What is the third wave era, and what makes them the first "true" band of it? Who are the many who consider them such? RickK 02:44, 14 Oct 2003 (UTC)

The "waves" of ska are pretty much a subjective term. First Wave came out of Jamaica in the 1960's; Second Wave from the UK in the late 1970's; and the Third Wave from the US beginning in the middle 1980's, ending in the late 1990's. The reason the Toasters are often credited with it is because they stayed with a more traditional style of ska and for a few years were the only "new" ska band with any real recognition. Another reason the Toasters are often sited is because of the record label that frontman Rob Bucket Hingley founded - Moon Ska. In 1986, Moon Ska released their first album - what is called by fans of the genre -the first third wave album, a compilation entitled, NY Beat: Hit and Run. I suppose the many would be considered "ska fans". vudu 16:06, 15 Oct 2003 (UTC)
Vudujava is correct in the explanation of "3rd wave ska" posted above. —Preceding unsigned comment added by (talk) 19:33, 17 June 2008 (UTC)Reply[reply]

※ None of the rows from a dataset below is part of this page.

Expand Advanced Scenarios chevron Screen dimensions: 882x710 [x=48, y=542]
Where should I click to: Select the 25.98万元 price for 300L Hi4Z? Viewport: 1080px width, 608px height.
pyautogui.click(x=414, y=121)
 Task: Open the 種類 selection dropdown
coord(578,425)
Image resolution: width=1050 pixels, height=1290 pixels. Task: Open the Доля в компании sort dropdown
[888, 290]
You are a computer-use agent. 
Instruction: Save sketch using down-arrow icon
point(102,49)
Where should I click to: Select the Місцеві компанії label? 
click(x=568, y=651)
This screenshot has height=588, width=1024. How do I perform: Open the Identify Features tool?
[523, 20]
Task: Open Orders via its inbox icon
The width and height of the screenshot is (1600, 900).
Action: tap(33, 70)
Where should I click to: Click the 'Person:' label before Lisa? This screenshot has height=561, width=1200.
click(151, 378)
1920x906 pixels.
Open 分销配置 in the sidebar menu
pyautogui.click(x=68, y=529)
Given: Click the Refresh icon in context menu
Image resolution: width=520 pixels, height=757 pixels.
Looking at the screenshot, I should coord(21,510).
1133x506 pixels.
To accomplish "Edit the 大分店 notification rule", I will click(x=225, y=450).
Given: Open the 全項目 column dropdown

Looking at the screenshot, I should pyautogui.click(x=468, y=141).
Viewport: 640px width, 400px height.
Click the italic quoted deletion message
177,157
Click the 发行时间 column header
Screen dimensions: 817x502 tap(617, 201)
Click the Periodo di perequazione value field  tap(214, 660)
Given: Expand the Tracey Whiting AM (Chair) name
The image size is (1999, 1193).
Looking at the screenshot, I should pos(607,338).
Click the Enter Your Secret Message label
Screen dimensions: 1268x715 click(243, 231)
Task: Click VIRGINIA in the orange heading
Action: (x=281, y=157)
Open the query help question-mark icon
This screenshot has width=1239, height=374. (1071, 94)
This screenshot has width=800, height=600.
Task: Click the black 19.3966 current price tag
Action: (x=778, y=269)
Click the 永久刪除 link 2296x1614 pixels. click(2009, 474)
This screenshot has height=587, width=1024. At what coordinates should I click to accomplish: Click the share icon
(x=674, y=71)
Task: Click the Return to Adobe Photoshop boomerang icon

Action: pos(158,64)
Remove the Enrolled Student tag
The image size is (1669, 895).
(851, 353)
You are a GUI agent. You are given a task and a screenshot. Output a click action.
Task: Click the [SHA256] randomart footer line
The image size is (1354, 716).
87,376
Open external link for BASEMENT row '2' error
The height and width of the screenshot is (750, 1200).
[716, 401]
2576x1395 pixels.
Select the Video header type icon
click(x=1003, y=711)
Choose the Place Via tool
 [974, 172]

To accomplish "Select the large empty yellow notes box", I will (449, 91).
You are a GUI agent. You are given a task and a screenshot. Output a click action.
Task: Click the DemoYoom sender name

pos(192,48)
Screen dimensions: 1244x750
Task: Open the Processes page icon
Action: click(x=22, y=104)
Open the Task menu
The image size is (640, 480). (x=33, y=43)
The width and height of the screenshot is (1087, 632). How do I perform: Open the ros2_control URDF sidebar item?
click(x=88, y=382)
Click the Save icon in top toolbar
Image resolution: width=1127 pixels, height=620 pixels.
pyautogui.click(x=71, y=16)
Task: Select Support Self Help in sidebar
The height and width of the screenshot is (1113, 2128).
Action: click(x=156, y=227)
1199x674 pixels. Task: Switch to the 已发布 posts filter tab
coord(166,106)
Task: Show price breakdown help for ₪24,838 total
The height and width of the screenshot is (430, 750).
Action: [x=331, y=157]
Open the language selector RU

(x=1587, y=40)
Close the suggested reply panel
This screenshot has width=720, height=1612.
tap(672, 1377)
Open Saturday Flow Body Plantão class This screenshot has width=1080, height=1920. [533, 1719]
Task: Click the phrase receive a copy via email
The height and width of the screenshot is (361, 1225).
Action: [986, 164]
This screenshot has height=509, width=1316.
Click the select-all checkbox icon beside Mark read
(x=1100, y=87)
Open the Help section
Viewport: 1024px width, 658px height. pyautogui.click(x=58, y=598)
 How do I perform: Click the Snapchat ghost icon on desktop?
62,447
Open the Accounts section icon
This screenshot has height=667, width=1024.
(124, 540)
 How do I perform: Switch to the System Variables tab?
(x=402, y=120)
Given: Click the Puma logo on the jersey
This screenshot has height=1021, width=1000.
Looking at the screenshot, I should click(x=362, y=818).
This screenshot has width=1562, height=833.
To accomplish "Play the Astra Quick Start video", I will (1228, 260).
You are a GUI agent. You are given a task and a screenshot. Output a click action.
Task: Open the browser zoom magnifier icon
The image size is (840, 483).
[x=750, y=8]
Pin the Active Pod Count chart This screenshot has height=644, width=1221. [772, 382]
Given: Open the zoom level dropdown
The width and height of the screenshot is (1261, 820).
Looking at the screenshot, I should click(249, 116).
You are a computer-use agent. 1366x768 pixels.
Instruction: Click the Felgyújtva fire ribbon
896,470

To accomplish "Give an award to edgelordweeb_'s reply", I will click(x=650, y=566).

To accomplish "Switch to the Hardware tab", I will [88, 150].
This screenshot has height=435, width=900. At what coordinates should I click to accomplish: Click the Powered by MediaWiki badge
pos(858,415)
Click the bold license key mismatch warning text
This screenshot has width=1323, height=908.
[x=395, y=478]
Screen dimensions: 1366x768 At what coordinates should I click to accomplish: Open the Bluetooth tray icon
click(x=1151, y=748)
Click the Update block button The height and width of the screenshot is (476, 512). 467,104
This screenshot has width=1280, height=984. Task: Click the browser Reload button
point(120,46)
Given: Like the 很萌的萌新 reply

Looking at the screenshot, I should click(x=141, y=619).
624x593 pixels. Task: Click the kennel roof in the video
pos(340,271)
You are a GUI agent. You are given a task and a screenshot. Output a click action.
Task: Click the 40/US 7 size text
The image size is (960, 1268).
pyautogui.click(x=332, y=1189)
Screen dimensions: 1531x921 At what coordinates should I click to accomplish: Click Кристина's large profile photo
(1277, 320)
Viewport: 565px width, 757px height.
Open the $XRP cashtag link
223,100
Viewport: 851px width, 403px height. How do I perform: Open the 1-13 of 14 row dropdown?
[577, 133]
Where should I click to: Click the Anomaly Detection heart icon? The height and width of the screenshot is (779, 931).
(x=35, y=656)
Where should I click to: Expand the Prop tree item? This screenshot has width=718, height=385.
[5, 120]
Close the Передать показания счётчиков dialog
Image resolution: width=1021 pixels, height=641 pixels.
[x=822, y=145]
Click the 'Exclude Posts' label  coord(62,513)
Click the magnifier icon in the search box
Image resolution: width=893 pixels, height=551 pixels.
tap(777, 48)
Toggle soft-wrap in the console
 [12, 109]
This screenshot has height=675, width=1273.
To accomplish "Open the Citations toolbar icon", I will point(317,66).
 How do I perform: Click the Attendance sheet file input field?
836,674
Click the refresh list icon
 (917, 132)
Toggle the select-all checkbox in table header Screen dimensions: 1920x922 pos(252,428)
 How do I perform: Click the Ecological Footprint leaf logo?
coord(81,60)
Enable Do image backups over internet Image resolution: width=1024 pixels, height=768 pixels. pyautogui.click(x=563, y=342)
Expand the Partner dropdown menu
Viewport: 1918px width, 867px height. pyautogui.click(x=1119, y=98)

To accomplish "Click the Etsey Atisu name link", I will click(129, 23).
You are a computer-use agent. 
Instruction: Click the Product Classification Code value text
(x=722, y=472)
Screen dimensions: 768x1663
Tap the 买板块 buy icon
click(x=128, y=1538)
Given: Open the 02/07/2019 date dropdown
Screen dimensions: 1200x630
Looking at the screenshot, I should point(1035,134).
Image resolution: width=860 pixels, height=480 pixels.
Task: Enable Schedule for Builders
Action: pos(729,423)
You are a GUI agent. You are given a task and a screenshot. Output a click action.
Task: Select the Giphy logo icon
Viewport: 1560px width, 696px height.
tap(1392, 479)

"They are also the official TO Band." - What the hell does that mean?

GameFAQs Toaster Oven board? I wouldn't be surprised if a person that frequents the board added that, although the fact not exactly noteworthy. -- Mik 03:52, 11 August 2006 (UTC)Reply[reply]


I think that it should be included in this article that The Toasters wrote Two Tone Army which was used as the theme song for the cartoon show KaBlam, thanks --Charzar1 21:50, 26 April 2007 (UTC)Reply[reply]

---The Toasters wrote '2 Tone Army', but technically they didn't perform it. The 'KaBlam' theme was performed by Bucket, Fred Reiter, and Jonathan McCain of the Toasters, King Django on vocals, Victor Rice on bass and Cary Brown of the Skatalites on keyboards. Hence the name 'Moon Ska Stompers' instead of 'The Toasters' (as all the musicians were on Moon Ska Records). Apart from the theme, they also did various instrumental versions of 'Skaternity' and 'Speak Your Mind' (off Hard Band for Dead, 'Bye Bye Baby', 'Fire In My Soul', 'Daddy Cry', 'D.L.T.B.G.Y.D.', 'Spooky Graveyard' and 'Everything You Said Has Been A Lie' off of Don't Let the Bastards Grind You Down and the song 'Yeah Yeah' by the New York Ska-Jazz Ensemble. I'm just not sure how to put that into the article...Skibz777 (talk) 01:36, 12 September 2008 (UTC)Reply[reply]


The Toasters have been around for nearly 3 decades and this article is only two paragraphs long. It should probably be marked as a stub and it could definitely use to be adopted. —Preceding unsigned comment added by (talk) 08:01, 24 October 2009 (UTC)Reply[reply]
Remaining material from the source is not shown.